**Exercise aim:**
Print the listing below from its opening line through the line holding "Close the 設定修飾鍵 dialog with the X icon", both ends included.

**Records for the exercise:**
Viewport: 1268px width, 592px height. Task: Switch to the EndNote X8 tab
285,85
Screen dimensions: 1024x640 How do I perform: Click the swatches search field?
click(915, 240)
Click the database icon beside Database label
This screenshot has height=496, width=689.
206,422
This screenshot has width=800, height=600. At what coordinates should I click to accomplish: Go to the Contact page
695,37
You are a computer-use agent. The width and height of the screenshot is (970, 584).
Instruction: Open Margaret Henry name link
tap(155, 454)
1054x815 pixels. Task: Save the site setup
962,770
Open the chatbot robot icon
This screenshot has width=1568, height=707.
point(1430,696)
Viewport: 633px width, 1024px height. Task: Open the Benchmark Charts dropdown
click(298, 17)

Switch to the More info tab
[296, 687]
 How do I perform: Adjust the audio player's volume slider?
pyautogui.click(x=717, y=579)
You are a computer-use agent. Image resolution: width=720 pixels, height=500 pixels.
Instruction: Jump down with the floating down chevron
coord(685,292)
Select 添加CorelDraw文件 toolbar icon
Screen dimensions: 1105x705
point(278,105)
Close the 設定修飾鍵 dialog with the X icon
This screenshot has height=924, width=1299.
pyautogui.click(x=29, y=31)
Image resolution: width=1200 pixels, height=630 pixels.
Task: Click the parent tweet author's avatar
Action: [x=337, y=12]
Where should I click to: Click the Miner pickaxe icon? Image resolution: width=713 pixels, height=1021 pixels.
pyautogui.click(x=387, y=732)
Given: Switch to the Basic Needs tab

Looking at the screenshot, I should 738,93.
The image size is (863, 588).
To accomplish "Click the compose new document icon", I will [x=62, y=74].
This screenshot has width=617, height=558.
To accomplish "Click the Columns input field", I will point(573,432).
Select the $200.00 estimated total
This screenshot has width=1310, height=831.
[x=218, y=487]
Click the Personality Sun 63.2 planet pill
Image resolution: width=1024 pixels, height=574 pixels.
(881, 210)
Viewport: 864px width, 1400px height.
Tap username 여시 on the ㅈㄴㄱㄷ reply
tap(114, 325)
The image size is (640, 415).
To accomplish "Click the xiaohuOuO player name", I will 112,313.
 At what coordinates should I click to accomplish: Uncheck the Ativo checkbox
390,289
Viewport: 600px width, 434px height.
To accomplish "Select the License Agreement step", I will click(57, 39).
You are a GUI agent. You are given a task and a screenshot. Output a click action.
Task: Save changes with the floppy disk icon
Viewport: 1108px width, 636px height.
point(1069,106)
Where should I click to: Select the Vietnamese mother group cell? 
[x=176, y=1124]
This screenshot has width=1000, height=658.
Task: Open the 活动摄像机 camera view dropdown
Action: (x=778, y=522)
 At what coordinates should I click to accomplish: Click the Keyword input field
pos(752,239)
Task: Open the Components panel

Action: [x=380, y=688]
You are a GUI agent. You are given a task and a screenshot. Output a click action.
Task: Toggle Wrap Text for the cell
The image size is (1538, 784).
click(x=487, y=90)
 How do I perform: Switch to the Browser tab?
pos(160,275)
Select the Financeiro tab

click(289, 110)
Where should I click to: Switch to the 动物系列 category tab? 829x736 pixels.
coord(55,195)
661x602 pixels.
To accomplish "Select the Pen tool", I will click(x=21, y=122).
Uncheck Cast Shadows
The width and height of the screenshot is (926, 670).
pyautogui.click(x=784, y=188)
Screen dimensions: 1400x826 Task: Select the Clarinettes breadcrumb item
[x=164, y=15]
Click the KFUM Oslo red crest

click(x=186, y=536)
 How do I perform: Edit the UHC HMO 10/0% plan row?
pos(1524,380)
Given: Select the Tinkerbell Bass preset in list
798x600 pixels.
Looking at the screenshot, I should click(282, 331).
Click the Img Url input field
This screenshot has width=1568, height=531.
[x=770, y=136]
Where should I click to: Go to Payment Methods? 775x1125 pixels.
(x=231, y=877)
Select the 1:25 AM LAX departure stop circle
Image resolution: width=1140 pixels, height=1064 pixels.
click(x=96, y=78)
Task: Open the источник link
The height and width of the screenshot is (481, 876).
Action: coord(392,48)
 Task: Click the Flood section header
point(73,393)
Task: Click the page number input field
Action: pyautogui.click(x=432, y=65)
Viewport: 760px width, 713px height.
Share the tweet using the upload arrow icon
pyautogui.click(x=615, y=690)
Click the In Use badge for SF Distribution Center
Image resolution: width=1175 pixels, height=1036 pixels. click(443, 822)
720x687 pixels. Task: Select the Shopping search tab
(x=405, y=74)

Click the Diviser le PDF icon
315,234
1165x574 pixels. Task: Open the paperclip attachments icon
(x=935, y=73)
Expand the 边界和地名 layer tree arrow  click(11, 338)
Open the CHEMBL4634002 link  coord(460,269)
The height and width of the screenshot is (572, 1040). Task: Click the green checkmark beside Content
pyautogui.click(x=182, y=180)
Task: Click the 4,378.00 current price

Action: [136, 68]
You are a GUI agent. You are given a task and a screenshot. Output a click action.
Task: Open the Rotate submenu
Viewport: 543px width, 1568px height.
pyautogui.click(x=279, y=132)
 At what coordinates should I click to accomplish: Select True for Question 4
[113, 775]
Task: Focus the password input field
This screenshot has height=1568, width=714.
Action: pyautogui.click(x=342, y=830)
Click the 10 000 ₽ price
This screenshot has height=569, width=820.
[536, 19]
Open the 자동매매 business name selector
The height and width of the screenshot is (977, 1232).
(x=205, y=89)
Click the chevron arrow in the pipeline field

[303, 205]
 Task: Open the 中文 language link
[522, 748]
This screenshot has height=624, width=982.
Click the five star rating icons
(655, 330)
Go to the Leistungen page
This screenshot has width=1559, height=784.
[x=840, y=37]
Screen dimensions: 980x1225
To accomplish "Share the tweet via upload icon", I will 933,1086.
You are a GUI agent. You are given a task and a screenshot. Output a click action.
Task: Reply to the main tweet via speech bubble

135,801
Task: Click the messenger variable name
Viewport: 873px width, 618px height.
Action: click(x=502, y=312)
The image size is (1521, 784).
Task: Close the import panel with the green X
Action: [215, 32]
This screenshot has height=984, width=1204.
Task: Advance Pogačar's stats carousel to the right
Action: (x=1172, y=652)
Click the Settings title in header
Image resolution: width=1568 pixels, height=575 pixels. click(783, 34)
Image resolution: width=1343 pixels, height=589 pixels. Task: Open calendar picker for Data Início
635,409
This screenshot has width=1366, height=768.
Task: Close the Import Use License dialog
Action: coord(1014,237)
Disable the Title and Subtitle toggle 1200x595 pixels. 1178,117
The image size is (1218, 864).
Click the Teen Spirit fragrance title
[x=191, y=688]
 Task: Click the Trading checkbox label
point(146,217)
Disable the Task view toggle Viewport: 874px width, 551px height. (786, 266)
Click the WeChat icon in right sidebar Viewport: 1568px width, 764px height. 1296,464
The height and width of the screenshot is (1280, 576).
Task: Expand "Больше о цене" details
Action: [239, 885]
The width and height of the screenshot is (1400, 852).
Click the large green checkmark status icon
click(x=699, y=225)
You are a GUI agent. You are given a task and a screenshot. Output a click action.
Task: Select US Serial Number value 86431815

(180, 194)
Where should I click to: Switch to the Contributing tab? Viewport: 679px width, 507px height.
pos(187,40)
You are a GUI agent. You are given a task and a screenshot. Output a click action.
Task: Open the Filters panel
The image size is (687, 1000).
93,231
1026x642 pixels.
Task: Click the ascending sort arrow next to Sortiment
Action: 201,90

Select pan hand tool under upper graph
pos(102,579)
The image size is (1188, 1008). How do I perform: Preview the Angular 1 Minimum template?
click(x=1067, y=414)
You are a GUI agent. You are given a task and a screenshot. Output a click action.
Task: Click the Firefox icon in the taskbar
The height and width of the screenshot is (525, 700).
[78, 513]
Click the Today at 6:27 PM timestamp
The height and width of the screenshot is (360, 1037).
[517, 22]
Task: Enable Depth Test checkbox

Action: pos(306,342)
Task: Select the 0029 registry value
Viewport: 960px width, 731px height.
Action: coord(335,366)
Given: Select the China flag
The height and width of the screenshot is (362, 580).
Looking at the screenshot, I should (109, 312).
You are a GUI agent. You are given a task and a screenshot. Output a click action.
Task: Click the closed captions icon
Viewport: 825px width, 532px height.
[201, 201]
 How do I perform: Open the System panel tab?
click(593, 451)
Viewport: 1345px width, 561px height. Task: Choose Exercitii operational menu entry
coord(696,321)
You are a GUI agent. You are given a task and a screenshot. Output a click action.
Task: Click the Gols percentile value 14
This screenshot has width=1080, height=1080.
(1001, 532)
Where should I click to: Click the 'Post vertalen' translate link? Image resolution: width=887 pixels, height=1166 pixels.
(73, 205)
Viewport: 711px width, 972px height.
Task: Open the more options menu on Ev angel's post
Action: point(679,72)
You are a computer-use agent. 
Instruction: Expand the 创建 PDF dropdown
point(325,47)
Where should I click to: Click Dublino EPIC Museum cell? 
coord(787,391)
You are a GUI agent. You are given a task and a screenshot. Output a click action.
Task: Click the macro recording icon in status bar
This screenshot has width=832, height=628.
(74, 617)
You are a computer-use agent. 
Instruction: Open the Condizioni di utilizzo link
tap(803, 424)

**Answer space:**
Viewport: 1268px width, 592px height. Task: Switch to the EndNote X8 tab
285,85
Screen dimensions: 1024x640 How do I perform: Click the swatches search field?
click(915, 240)
Click the database icon beside Database label
This screenshot has height=496, width=689.
206,422
This screenshot has width=800, height=600. At what coordinates should I click to accomplish: Go to the Contact page
695,37
You are a computer-use agent. The width and height of the screenshot is (970, 584).
Instruction: Open Margaret Henry name link
tap(155, 454)
1054x815 pixels. Task: Save the site setup
962,770
Open the chatbot robot icon
This screenshot has width=1568, height=707.
point(1430,696)
Viewport: 633px width, 1024px height. Task: Open the Benchmark Charts dropdown
click(298, 17)

Switch to the More info tab
[296, 687]
 How do I perform: Adjust the audio player's volume slider?
pyautogui.click(x=717, y=579)
You are a computer-use agent. Image resolution: width=720 pixels, height=500 pixels.
Instruction: Jump down with the floating down chevron
coord(685,292)
Select 添加CorelDraw文件 toolbar icon
Screen dimensions: 1105x705
point(278,105)
Close the 設定修飾鍵 dialog with the X icon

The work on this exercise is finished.